Quarterly Planning

RR
Ryan Rutan

Quarterly Planning

Quarterly planning is the recurring 90-day cycle of setting OKRs, prioritizing initiatives, reviewing prior-quarter performance, and adjusting tactical execution within the annual strategic framework. Conducted as a 1-2 week process at quarter boundaries, the cadence provides tactical agility (more frequent than annual planning) without overhead (less frequent than monthly). It is widely adopted at growth-stage companies as the operational rhythm that connects annual strategy to execution, and the discipline that distinguishes companies executing well from companies drifting.

The quarterly planning process:

Pre-quarter (week before quarter-end):

  • Review prior-quarter OKR results.
  • Surface variance analysis.
  • Identify learnings and what should change.
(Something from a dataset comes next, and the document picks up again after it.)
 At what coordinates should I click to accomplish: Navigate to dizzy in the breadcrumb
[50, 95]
Quarter-boundary (week of quarter-end):

  • Leadership offsite or focused sessions for next-quarter OKRs.
  • Department planning sessions.
  • Cross-functional coordination.

First week of new quarter:

  • Cascade OKRs to teams.
  • Communicate to whole company.
  • Kick off execution.

Ongoing through quarter:

  • Monthly OKR check-ins.
  • Mid-quarter adjustments if needed.
  • Track progress against KRs.

Quarterly planning artifacts:

  • Quarterly OKRs (company and team level).
  • Quarterly priorities and resource allocation.
  • Risk and dependency identification.
  • Communication plan.

Quarterly vs annual planning:

Annual: strategic direction, budget, major resource allocation, company OKRs framework.
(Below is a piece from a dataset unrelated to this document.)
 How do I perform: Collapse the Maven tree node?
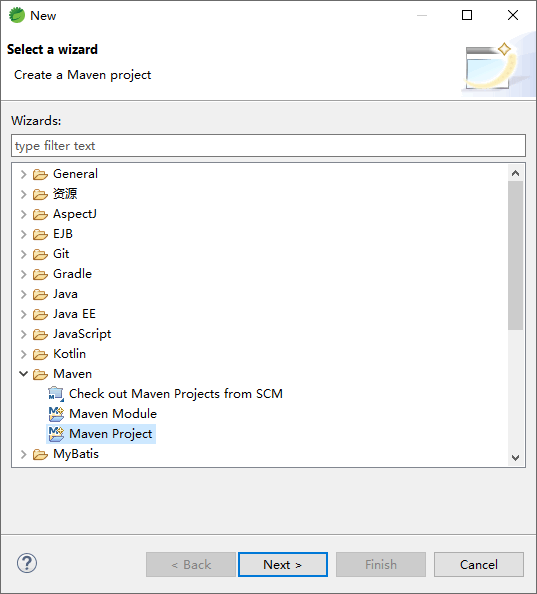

Quarterly: tactical OKRs, prioritization within annual context, adjustments based on market reality.

The 90-day cadence is well-fit because:

  • Long enough for meaningful initiatives.
  • Short enough to maintain agility.
  • Matches public-company reporting cadence (familiar rhythm).
  • Aligns with board meeting cadence at many companies.

Common quarterly planning failures:

Annual planning at quarterly cadence: trying to redo strategic planning every quarter. Exhausting and unnecessary.
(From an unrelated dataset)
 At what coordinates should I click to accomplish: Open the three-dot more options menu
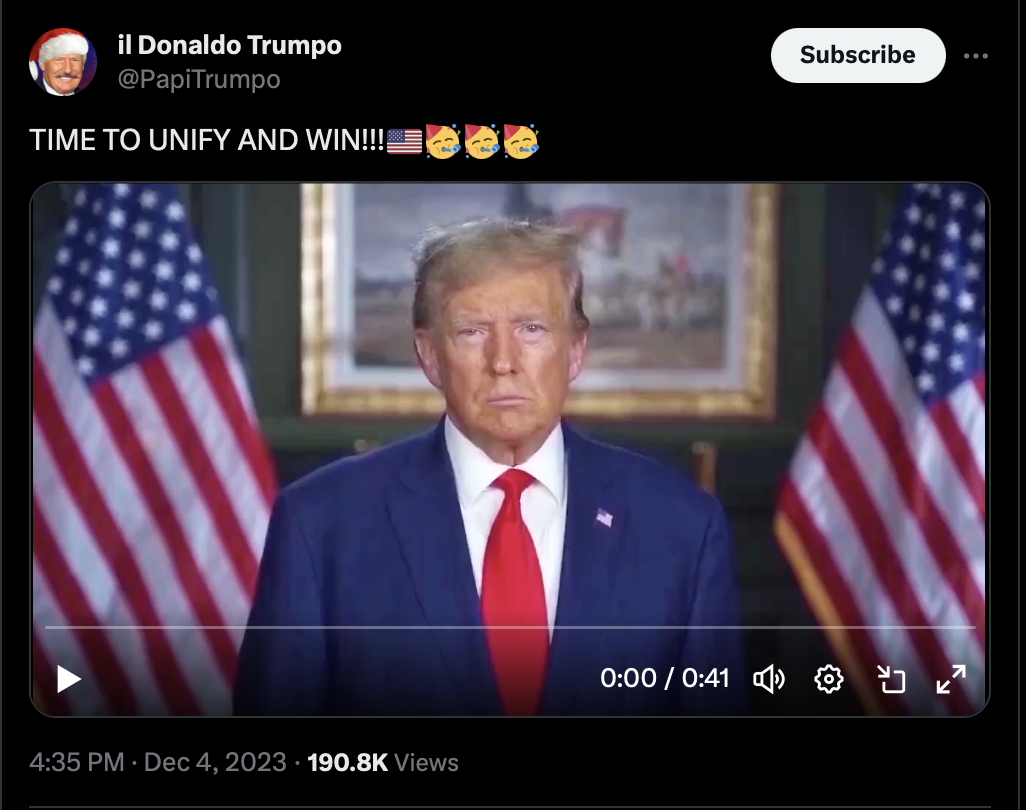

Tactical without strategic anchor: quarterly OKRs that drift from annual direction.

No mid-quarter check-ins: set in week 1, ignored until quarter-end.

Skipped under pressure: when business is busy, quarterly planning gets deprioritized. Then execution drifts.

Bureaucratic: process becomes the point; planning takes weeks; teams disengage.

The right balance:

  • Light enough to maintain velocity.
  • Structured enough to align cross-functionally.
  • Connected enough to annual strategy.
  • Actionable enough to drive execution.

Ryan's Take

Quarterly planning is the cadence that makes annual planning useful. Annual sets direction; quarterly translates direction to execution. The discipline that works: light process (1-2 weeks not 4), structured OKR-setting with team input, monthly check-ins through the quarter, willingness to adjust mid- quarter when conditions change. The companies that run quarterly planning well have predictable rhythm and clear alignment; the companies that don't drift or over-plan.

What founders get wrong: Either over-investing in quarterly planning (treating it like annual) or under-investing (skipping when busy). The right discipline: light but structured 1-2 week process, OKR-focused, monthly check-ins through the quarter, mid-quarter adjustments when warranted.

Related: OKRs · Annual Planning · Strategic Planning · Operations Plan · Quarterly Business Review

FAQ

What is quarterly planning?
The recurring 90-day cycle of setting OKRs, prioritizing initiatives, reviewing prior-quarter performance, and adjusting tactical execution within the annual strategic framework. Conducted as a 1-2 week process at quarter boundaries.

How is quarterly planning different from annual planning?
Annual: strategic direction, budget, company OKRs framework. Quarterly: tactical OKRs, prioritization within annual context, adjustments based on market reality. Both cadences in place at growth-stage; annual provides direction, quarterly provides agility.

Why is the 90-day quarterly cadence well-fit?
Long enough for meaningful initiatives, short enough to maintain agility, matches public-company reporting cadence, aligns with board meeting cadence. Provides regular but not overwhelming planning rhythm.